A 16-hour Elvis Presley documentary has been banned by a US appeals court that ruled it had violated copyright.
The documentary included TV footage of Presley
The Definitive Elvis video sold for $99 (£63) and included various TV appearances by Presley.
Elvis Presley Enterprises and Jerry Leiber and Mike Stoller, who wrote hits such as Jailhouse Rock and Hound Dog, objected to their use.
The US appeals court in San Francisco upheld a lower court decision to block further distribution of the video.
"The king is dead," 9th Circuit Court of Appeals Judge
Richard Tallman wrote in the decision.
"His legacy, and those
who wish to profit from it, remain very much alive."
Documentary makers Passport Video said the film had cost more than $2m (£1.2m) to make.
"It would be impossible to produce a biography of Elvis
without showing some of his most famous television appearances
for reference purposes," the court wrote.

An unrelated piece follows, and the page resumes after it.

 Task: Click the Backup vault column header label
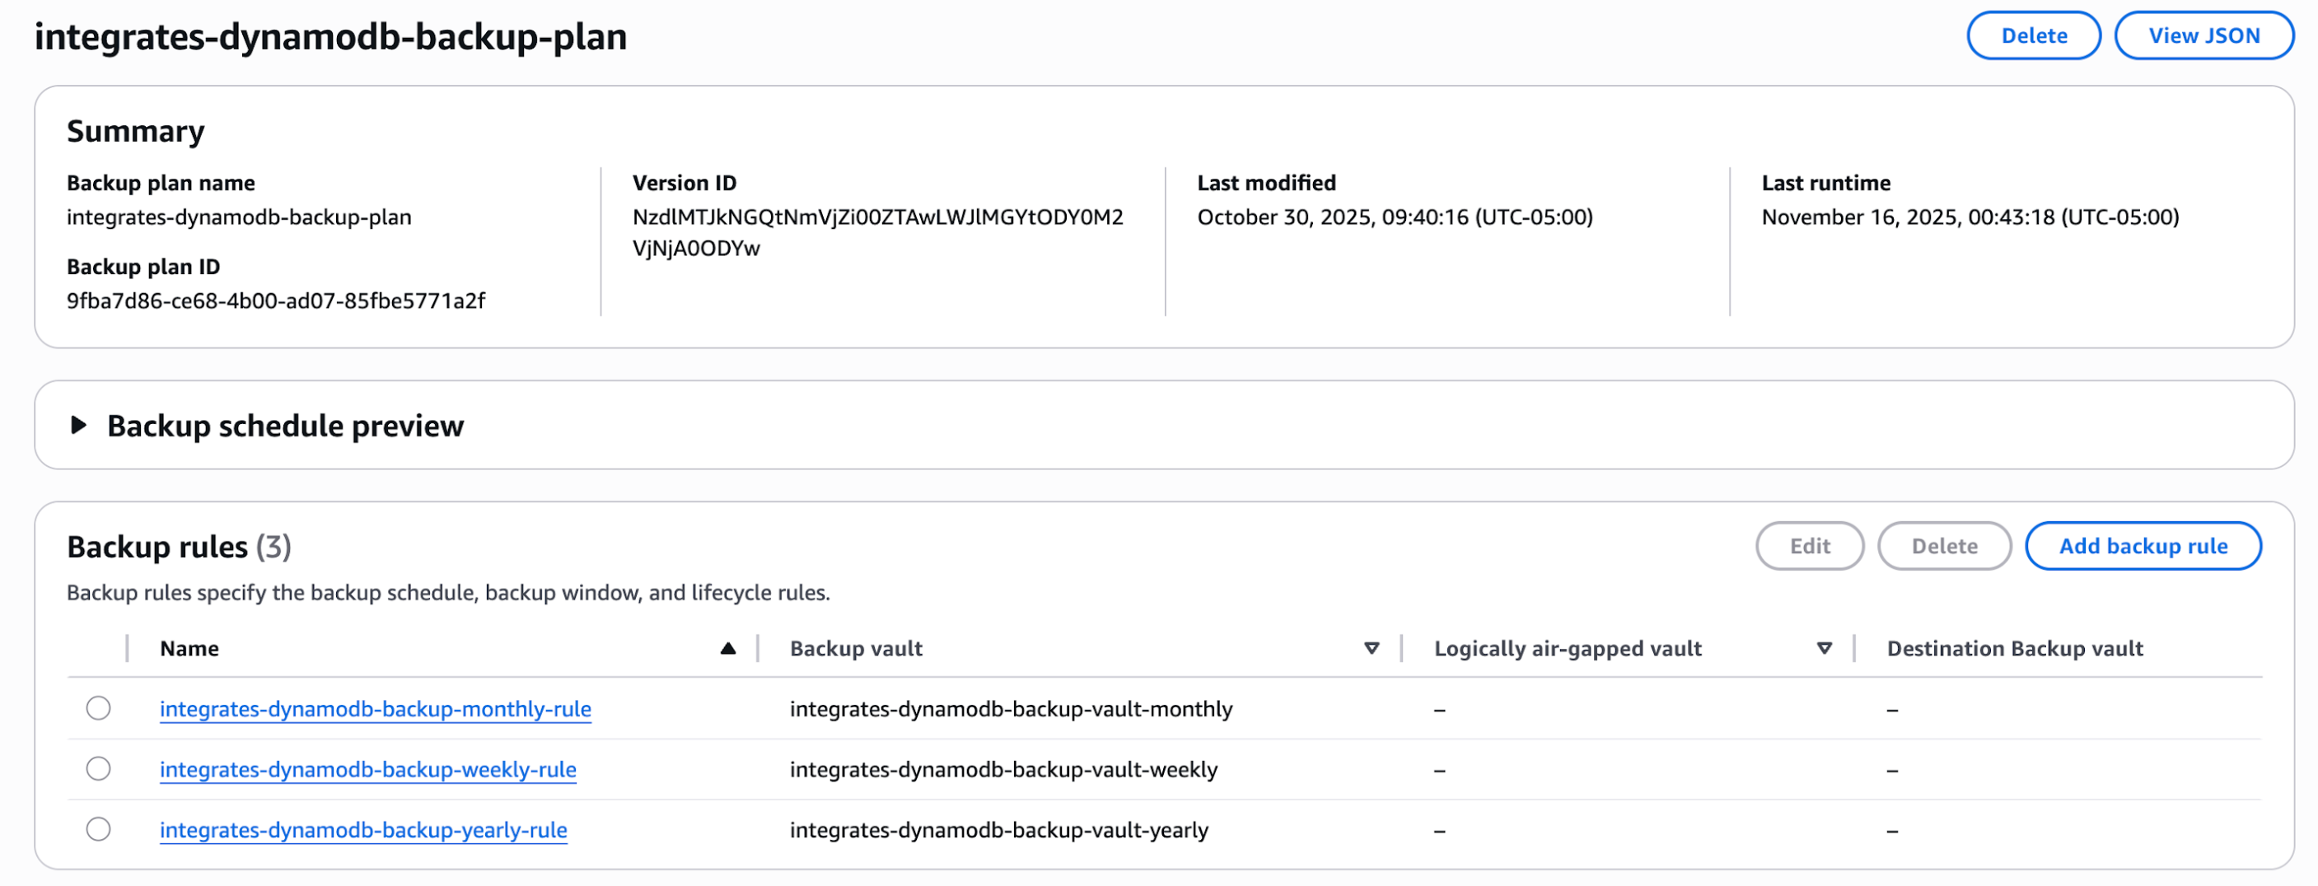[x=856, y=649]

"But some of the clips are played without much
interruption, if any.
"The purpose of showing these clips likely goes beyond merely making a reference for a biography, but
instead serves the same intrinsic entertainment value that is
protected by plaintiff's copyrights."
But sitting on the three-judge panel, dissenter Judge John Noonan said there had been a "miscarriage of justice" because the ruling did not take into account the public interest in the Presley biography.